Con gesto doliente, como si se tratara de conceder un capricho a un niño, Nordkinn extendió su mano y modeló una espada en el más puro hielo, elegante y fuerte, y la empuñó con la soltura de un maestro de armas.

Ambos contrincantes se evaluaron mutuamente antes de comenzar. Nordkinn se movió en torno a ella, tanteándola, y Ailsa se lanzó hacia delante con su resplandeciente filo. El dios no hizo ademán de moverse y desvió a Thyrkaya con una hábil estocada. Ailsa lo intentó nuevamente por el costado, empleando fintas y ataques cortos, y fue repelida tres veces con la misma insultante facilidad.

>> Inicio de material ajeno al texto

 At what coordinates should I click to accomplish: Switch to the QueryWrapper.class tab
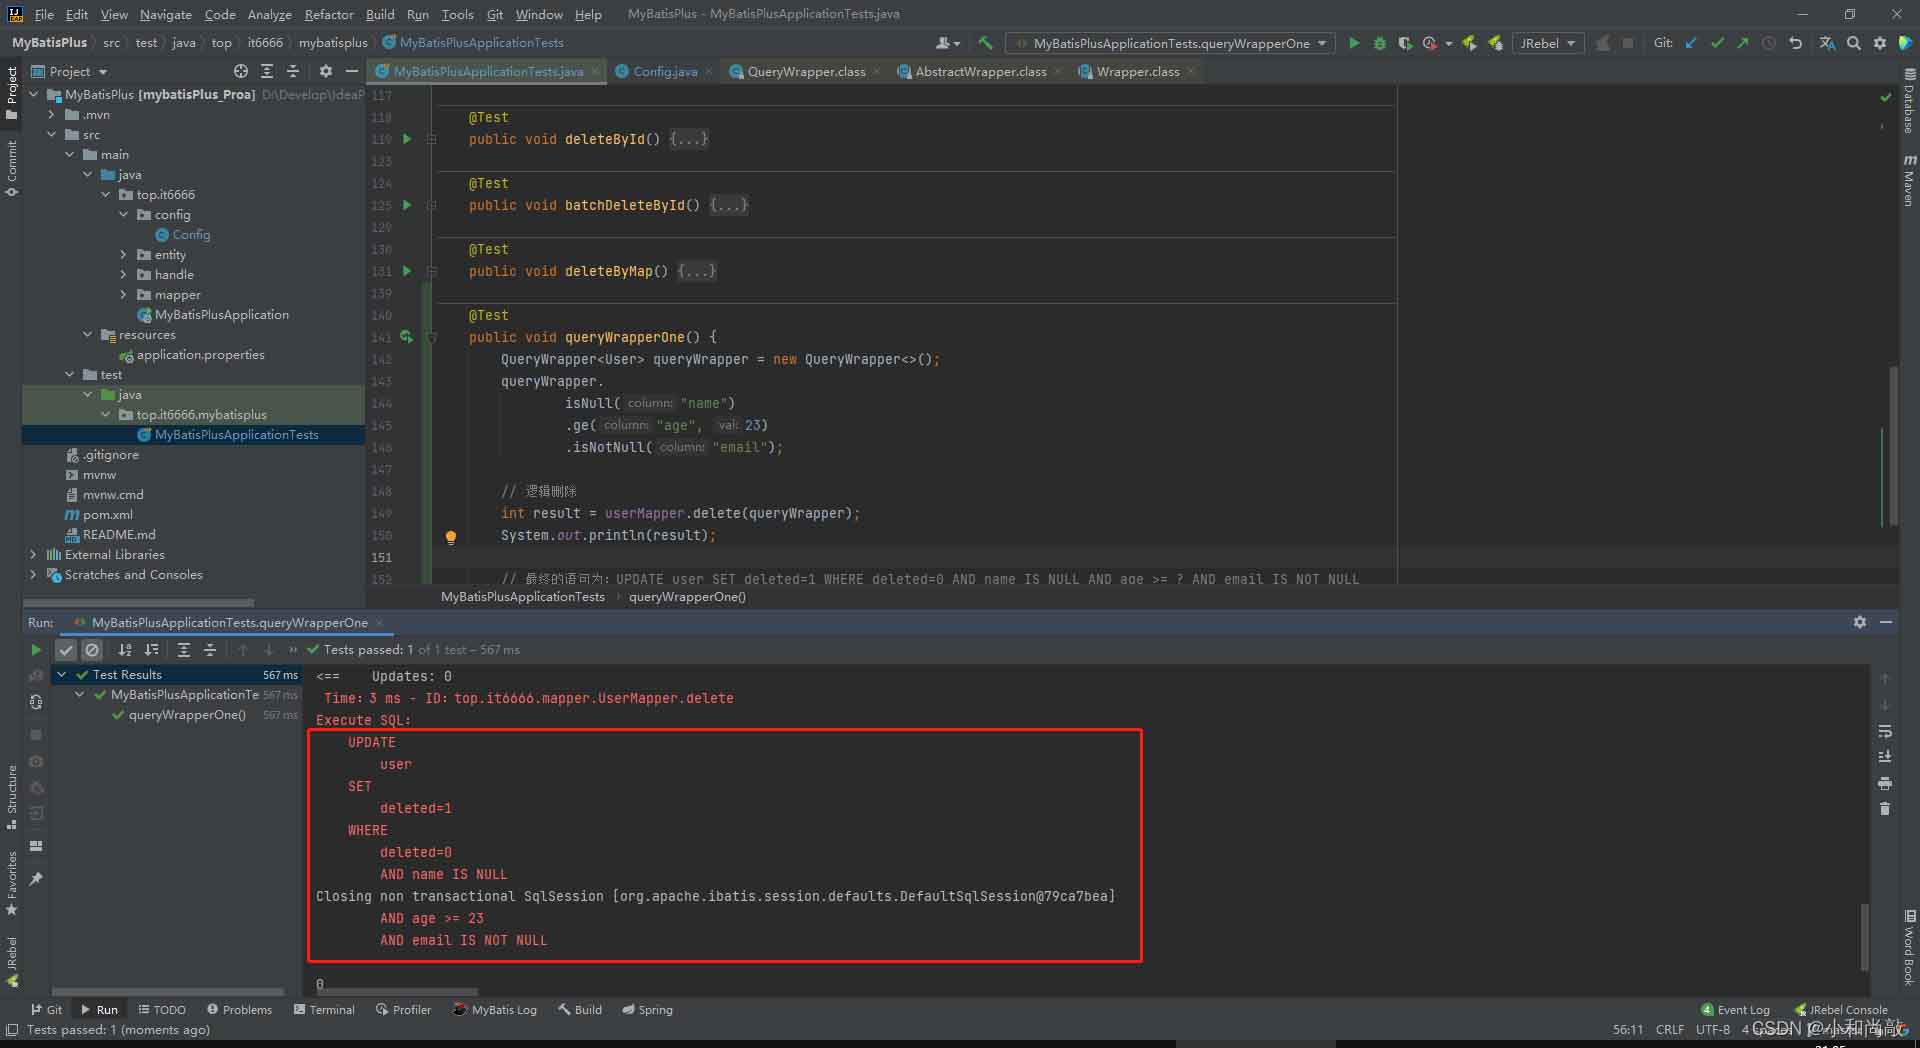tap(805, 72)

—Mostradme que sois digna de la herencia que os he brindado —le susurró Nordkinn, como si se batiera con un principiante—. Haceos merecedora de ella.

Trataba de enfurecerla, Ailsa era consciente de ello, pero conservó la templanza y puso lo mejor de ella en cada estocada. Él la recibió con curiosidad, frustrando cada uno de sus intentos sin apenas dar un paso. No había soberbia en el dios del Norte, se sabía superior y se limitaba a desviar sus tentativas con una cauta diversión.

Ailsa ahogó un grito de frustración. Nordkinn la hacía sentir como una niña con una espada de madera.

—¿Osabais enfrentaros a un hijo de Wotan y soñabais con vencer, tal vez? —se burló el dios—. Conozco vuestras patéticas intenciones. Contemplad, mi bella guerrera, cuán fácilmente se quiebran bajo mi mano.

Una precisa estocada bastó para apartarla de su camino, arrojándola lejos, por el suelo.

Entonces Nordkinn se volvió hacia Saghan y, tomándole por sorpresa, hundió en él su filo diamantino hasta la empuñadura.